Creating Visuals with Gemini 3

Introduction

In this post, I am going to illustrate, and share my thoughts about, how to create visuals for learning with Google’s Gemini 3. This is inspired by a Google Deepmind’s YouTube video that turns a research paper into an interactive website:

This is the prompt used in the video (see below):

I want to learn about the [CONCEPT]. Create beautiful, elegant 3D interactive visuals that explain it. The app should be in light mode, with great graphic design. It should be a single block of code that I can open in [BROWSER].

Replacing the placeholder [CONCEPT] with a concept you are interested in learning, and [BROWSER] with name of a browser you prefer.

As we would like to see the canvas with our smartphone, and often we would like to understand a concept via interaction, this is the updated version of the prompt:

I want to learn about the [CONCEPT]. Create beautiful, elegant 3D interactive visuals that explain it. The app should be in light mode, with great graphic design. It should be a single block of code that I can open in [BROWSER]. Make sure it’s mobile browser friendly, and at the end of it I can get a taste of what it is.

Examples

Here are a few great examples I’ve created recently.

Game Theory

• Nash Bargaining Solution (Nash, 1950): link

• The Prisoner’s Dilemma: link

• King of Diamonds game in Alice in the Borderland (a repeated ‘beauty contest’ or ‘guessing two thirds of the average game’): link

• The Traitors game (British TV series): link

Psychology

• Virtual Bargaining (Misyak & Chater, 2014): link

• The Necker cube: link

• The Müller-Lyer Illusion: link

• Impossible Geometry like Penrose triangle: link

Social Science

• Gerrymandering: link

• Model of Segregation (Schelling, 1969): link

Philosophy and Ethics

• Socratic Questioning: link

• The Trolley Dilemma: link

Discussion

As you try some of the examples above, you realise some similarities:

1. They are interactive, meaning that a user (or a learner) can play around, and get a sense of what really means

2. Most visuals illustrate mentally complex concepts. For instance, most examples under Psychology are related to ‘Psychology of Illusion’ - where one might often conclude differently based on personal perceptions.

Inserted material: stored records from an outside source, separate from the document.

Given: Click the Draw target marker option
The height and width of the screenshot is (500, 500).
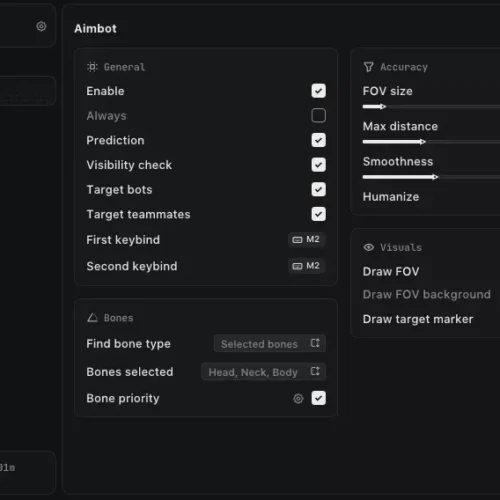Looking at the screenshot, I should pyautogui.click(x=418, y=319).
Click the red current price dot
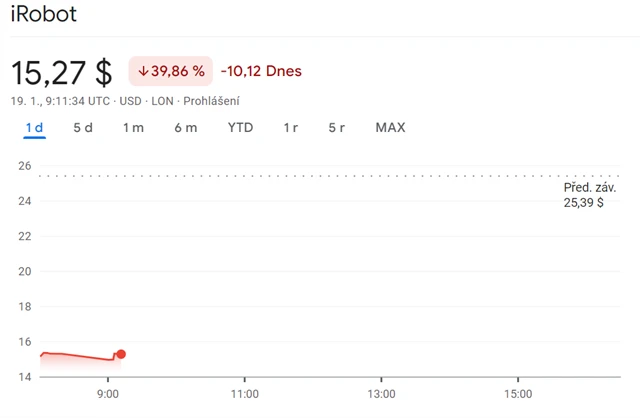The width and height of the screenshot is (640, 418). [121, 354]
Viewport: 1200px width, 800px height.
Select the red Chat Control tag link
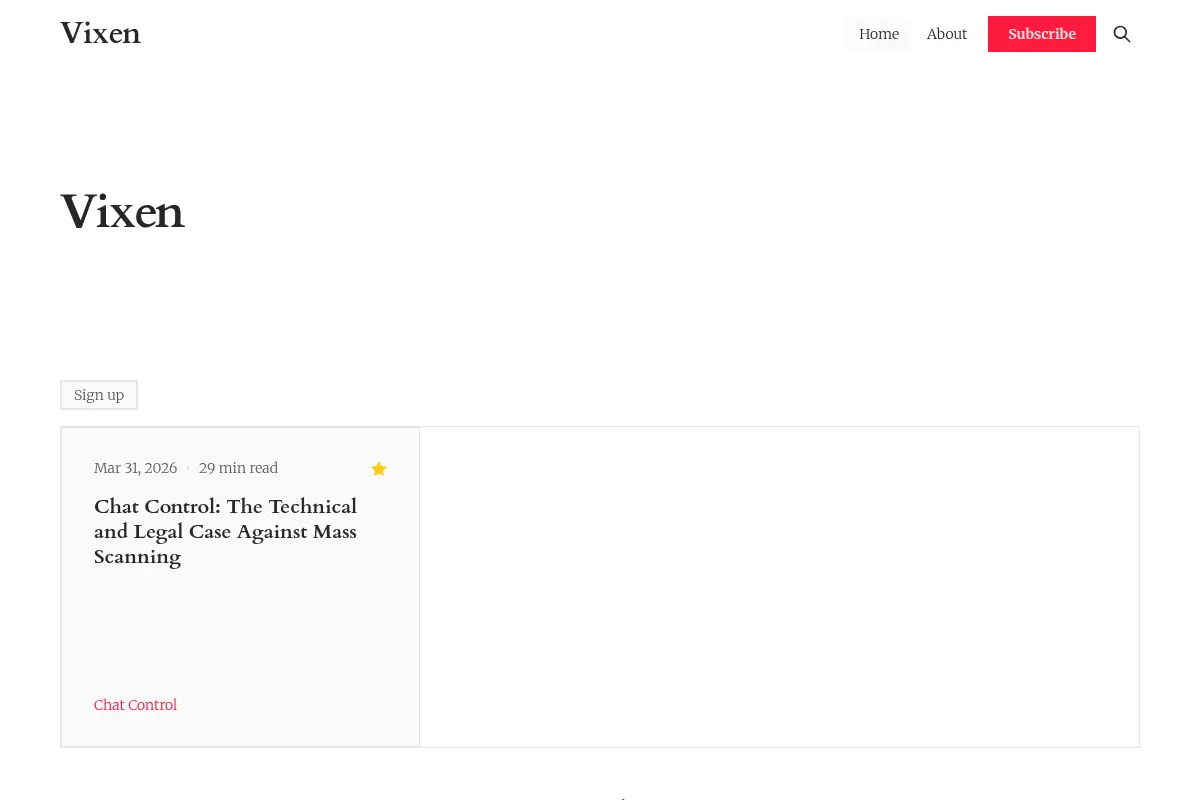click(135, 705)
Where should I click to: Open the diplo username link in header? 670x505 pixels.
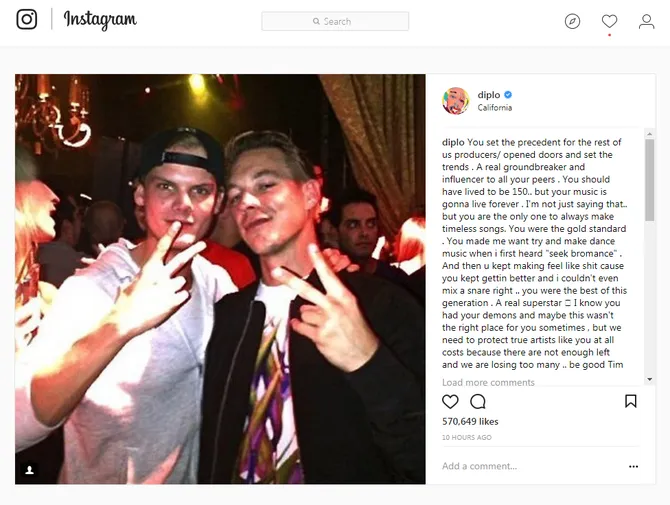[x=488, y=95]
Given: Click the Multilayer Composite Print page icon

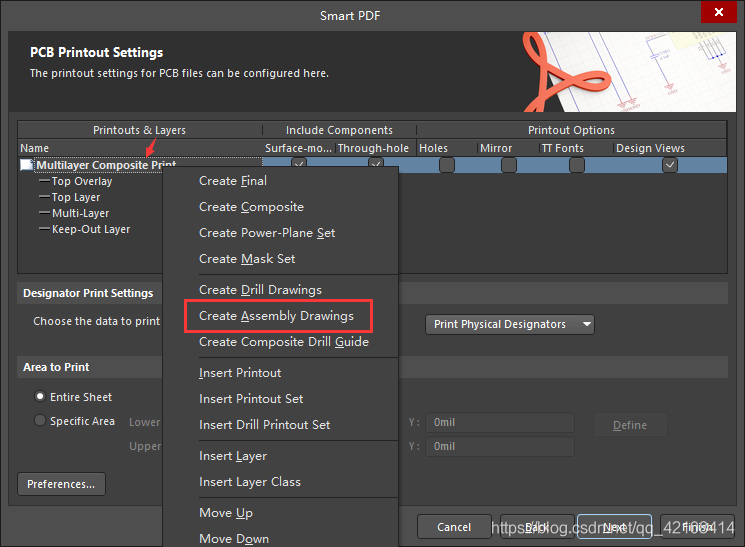Looking at the screenshot, I should click(26, 165).

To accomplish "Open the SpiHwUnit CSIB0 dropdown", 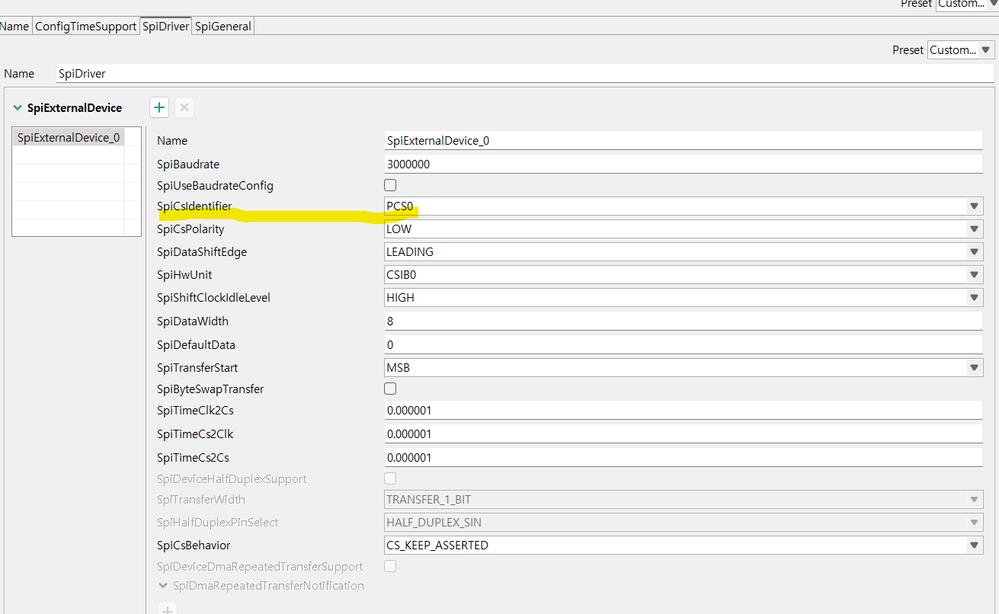I will click(974, 275).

I think this feature offers valuable opportunities for educators to students in the following scenarios:

• Turning mentally abstract concepts into visual: Like mathematics (Nash Bargaining Solution), psychology (virtual bargaining) and arts (Van Vogh), physics (how does light deflect), biology (how does our eye work), philosophy? (The sky is the limit)

• Great for perspective taking (or putting oneself into other’s shoes): understanding how duck and hare can be perceived, how dylxesic people read, how colour blinded people view the world

Importantly, these abstract concepts can often be interpreted differently, implying that what Gemini illustrated visually offers one perspective.

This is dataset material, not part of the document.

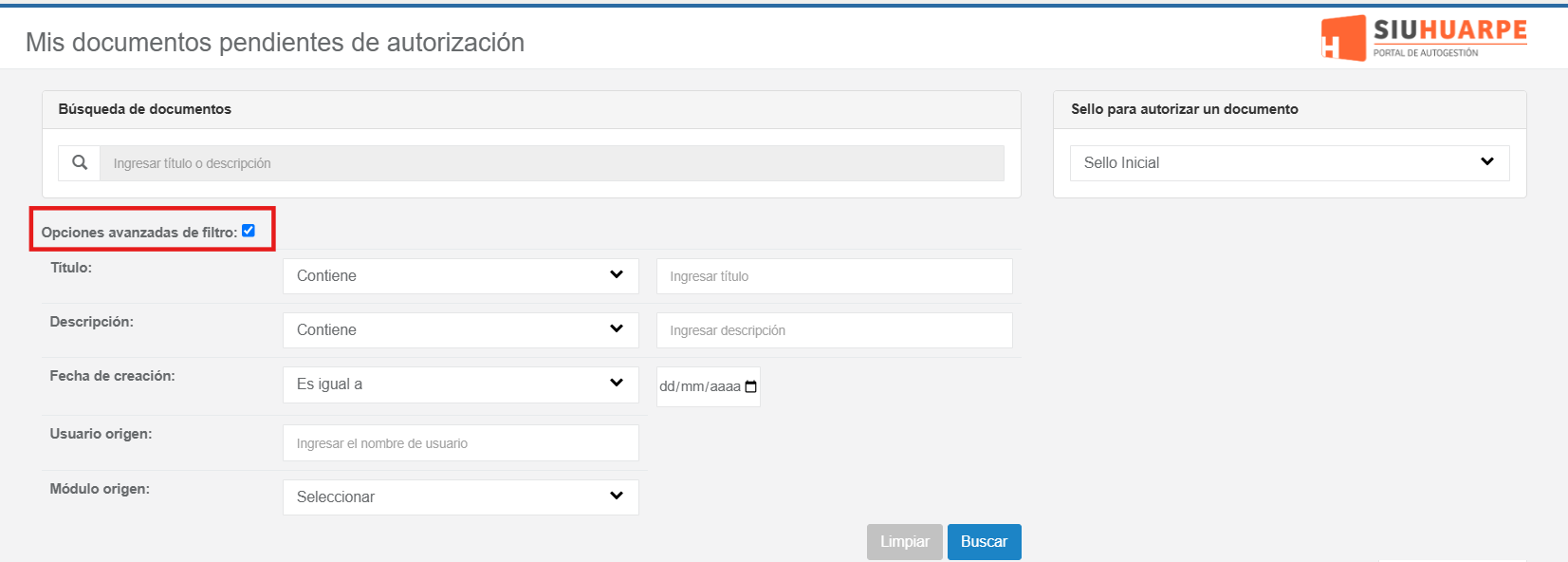
Task: Click the dd/mm/aaaa date input
Action: [699, 387]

With that said, when to introduce these visuals (before or after introducing a mentally abstract concept) matters. If students were introduced these visuals before they imagine how a concept should look like, these visuals offer ‘an anchor’ of how such concept should look like. In other words, these visuals would replace their imagination and cognitive ability when they learn a concept this way.

If, instead, educators introduce these visuals after introducing a concept (treating these as an aid or thinking ‘scaffold’), students could make great use of their imagination while leveraging benefits that these AI tools offers substantially.

Reference

Misyak, J. B., & Chater, N. (2014). Virtual bargaining: a theory of social decision-making. Philosophical Transactions of the Royal Society B: Biological Sciences, 369(1655), 20130487.

Nash, J. F. (1950). The bargaining problem. Econometrica, 18(2), 155-162.

Schelling, T. C. (1969). Models of segregation. The American economic review, 59(2), 488-493.